项目位置条目 =>
------------------------------------------------------------

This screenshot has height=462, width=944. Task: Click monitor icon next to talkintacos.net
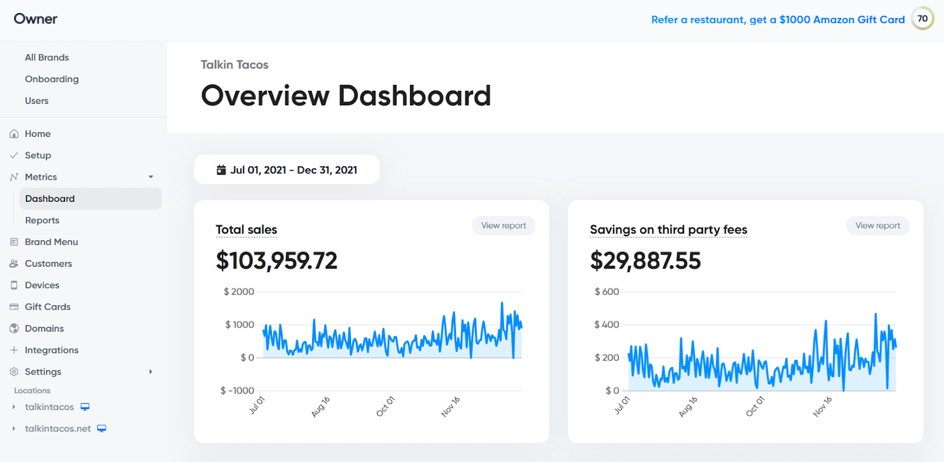(101, 428)
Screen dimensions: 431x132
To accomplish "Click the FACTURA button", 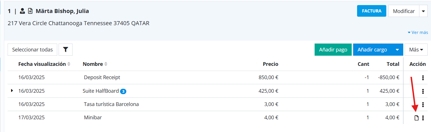I will (372, 11).
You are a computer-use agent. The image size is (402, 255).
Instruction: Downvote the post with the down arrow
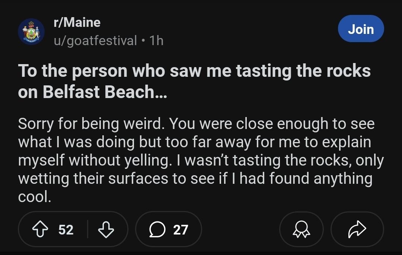pyautogui.click(x=106, y=230)
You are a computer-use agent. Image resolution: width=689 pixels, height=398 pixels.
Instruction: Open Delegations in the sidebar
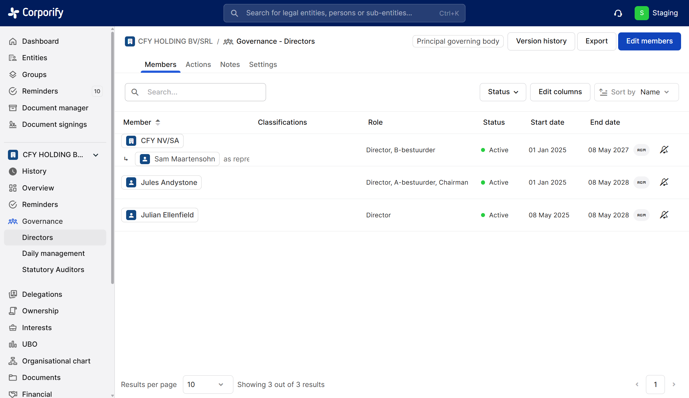coord(42,294)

------------------------------------------------------------

任务说明 =>
请改写从包含"You are a computer-use agent. The"的那一行起直至最后一行（首尾均含）的各行，将"Instruction"替换为"Directive"，其余内容保持不变。答案中请勿包含图片。

本题解答 =>
You are a computer-use agent. The image size is (402, 255).
Directive: Downvote the post with the down arrow
pyautogui.click(x=106, y=230)
You are a computer-use agent. Image resolution: width=689 pixels, height=398 pixels.
Directive: Open Delegations in the sidebar
coord(42,294)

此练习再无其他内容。